Early changes in the dynamics of crypt cell populations in mouse colon following administration of 1,2-dimethylhydrazine.

The effects of the carcinogen, 1,2-dimethylhydrazine (DMH), on the proliferative characteristics of the crypt cell population of mouse colon were studied. DMH (20 mg/kg body weight) was injected s.c., weekly, for 2, 8, 16, 20, or 26 weeks. At the end of each treatment period, a group of animals was injected with [3H]thymidine and killed. After 2 weeks of DMH treatment, the crypts appeared normal histologically, but the total number of cells, the number of labeled cells, and the percentage of labeled cells per crypt column had increased. The relative distribution of labeled cells in crypt columns was not changed. DMH treatment did not affect the phases of the cell cycle of epithelial cells and the transit time of these cells through the crypt. None of the indices of crypt dynamics were altered further with the appearance of focal atypias (after 16 weeks of DMH).
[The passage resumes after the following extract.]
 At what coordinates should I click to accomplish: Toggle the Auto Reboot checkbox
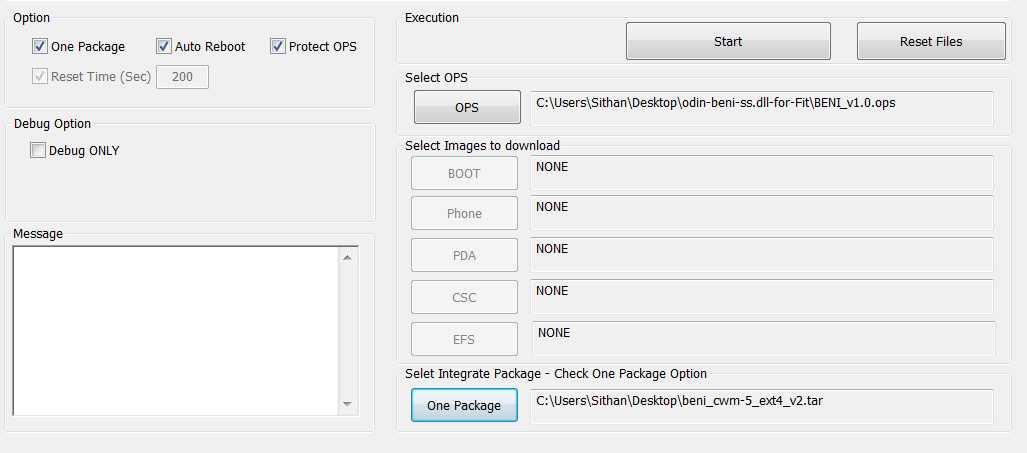coord(164,46)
However, the total number of cells per crypt increased and the percentage of labeled cells decreased as adenocarcinomas developed in adjacent areas of the mucosa (after 20 to 26 weeks of DMH). The exact role of these early mucosal changes in the eventual development of malignant tumor has not been established. However, it appears that DMH carcinogenesis may involve two steps; (a) an initial increase in the number of mitotocally active cells leading to an enlarged cell population; and (b) an eventual transformation of at least some of the crypt cells of the enlarged population.